━━━━━ Data ━━━━━

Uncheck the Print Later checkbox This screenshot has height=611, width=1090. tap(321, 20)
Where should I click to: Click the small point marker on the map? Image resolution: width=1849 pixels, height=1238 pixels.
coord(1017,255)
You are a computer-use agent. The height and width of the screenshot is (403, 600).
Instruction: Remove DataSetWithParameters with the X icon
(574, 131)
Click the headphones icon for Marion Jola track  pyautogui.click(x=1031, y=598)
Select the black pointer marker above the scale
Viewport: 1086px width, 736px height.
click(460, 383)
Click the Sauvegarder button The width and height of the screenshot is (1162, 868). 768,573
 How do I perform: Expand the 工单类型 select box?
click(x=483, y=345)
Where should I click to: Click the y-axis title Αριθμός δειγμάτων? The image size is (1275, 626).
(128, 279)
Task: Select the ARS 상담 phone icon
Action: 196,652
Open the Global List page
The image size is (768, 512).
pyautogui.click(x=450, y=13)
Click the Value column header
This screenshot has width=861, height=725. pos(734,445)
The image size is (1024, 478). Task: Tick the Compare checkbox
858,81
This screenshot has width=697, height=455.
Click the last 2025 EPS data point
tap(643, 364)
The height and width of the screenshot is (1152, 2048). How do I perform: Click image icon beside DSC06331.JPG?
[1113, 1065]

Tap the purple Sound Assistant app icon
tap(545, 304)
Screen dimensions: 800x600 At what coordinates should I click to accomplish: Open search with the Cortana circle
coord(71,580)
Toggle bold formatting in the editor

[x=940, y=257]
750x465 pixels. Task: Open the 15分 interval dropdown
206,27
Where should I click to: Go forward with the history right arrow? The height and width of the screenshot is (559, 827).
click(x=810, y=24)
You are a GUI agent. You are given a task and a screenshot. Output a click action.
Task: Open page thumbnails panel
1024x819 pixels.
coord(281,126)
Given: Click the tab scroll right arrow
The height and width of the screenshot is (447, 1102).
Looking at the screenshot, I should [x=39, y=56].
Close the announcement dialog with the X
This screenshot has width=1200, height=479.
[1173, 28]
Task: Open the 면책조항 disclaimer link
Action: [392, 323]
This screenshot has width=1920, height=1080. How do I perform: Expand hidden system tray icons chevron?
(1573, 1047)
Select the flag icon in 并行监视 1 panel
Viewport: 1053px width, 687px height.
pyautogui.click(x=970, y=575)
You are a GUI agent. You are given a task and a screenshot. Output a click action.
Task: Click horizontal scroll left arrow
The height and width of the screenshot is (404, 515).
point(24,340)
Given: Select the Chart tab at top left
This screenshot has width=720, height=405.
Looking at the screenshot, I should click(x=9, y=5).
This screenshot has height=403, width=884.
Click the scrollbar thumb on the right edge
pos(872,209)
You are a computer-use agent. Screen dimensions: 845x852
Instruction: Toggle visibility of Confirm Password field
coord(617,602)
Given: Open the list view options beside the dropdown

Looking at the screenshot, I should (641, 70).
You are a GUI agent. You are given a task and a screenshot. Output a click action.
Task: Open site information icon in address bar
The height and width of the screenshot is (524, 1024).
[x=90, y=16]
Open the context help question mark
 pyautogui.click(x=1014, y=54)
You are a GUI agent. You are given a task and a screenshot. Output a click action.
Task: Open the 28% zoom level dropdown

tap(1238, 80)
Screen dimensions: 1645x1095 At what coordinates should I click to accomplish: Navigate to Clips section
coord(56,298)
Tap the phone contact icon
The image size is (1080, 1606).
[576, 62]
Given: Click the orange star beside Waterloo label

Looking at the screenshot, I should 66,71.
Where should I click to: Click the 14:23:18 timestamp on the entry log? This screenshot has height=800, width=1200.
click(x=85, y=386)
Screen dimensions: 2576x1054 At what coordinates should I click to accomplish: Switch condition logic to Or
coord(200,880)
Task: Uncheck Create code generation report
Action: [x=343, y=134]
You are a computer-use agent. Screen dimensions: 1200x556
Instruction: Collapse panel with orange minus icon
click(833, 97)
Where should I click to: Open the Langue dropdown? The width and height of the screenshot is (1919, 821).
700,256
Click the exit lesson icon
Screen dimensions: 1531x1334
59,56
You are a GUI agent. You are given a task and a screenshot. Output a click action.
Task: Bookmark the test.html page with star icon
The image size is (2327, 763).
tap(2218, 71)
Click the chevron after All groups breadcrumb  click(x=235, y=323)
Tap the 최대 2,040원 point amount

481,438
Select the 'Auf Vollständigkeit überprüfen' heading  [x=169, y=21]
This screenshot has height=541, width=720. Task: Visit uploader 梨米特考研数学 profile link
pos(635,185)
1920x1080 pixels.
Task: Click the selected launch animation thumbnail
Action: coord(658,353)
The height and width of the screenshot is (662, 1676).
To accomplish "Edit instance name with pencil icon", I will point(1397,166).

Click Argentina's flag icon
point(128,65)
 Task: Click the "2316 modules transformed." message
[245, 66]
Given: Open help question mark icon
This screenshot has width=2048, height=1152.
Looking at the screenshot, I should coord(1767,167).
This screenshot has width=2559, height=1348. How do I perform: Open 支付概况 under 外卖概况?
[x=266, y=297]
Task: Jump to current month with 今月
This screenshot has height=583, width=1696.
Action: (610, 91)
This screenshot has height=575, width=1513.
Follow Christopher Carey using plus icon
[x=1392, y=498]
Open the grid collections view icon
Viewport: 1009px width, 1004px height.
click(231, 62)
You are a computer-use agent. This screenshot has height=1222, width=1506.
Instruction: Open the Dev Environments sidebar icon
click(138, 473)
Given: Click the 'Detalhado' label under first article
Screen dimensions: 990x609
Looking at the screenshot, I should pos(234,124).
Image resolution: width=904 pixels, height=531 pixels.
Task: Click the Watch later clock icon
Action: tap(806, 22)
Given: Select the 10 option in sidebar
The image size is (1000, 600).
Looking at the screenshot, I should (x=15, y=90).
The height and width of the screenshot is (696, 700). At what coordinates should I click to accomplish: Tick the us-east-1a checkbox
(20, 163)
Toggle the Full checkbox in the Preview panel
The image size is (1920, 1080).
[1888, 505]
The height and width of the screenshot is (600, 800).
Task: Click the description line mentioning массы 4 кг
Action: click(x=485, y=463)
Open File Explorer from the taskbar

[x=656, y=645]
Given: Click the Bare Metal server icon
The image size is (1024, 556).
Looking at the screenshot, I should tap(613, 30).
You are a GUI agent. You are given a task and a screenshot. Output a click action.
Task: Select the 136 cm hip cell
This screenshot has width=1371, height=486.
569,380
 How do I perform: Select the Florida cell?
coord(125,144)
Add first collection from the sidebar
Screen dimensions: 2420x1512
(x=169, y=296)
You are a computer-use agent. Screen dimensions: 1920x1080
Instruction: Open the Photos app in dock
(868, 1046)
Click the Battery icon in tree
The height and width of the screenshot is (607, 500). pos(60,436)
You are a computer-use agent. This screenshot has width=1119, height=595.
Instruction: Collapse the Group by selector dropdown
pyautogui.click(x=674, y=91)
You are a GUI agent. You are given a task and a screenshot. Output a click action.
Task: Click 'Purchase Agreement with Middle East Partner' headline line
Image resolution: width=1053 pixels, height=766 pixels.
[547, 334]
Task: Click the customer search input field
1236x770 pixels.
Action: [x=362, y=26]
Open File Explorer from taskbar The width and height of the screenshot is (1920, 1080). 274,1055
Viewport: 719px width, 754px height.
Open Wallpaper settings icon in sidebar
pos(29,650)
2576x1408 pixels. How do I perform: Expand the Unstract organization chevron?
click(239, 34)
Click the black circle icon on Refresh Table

━━━━━

• **Written instruction**
List every line of the records above that contains the word "Uncheck", matching case exactly.

• **Written solution**
Uncheck the Print Later checkbox This screenshot has height=611, width=1090. tap(321, 20)
Task: Uncheck Create code generation report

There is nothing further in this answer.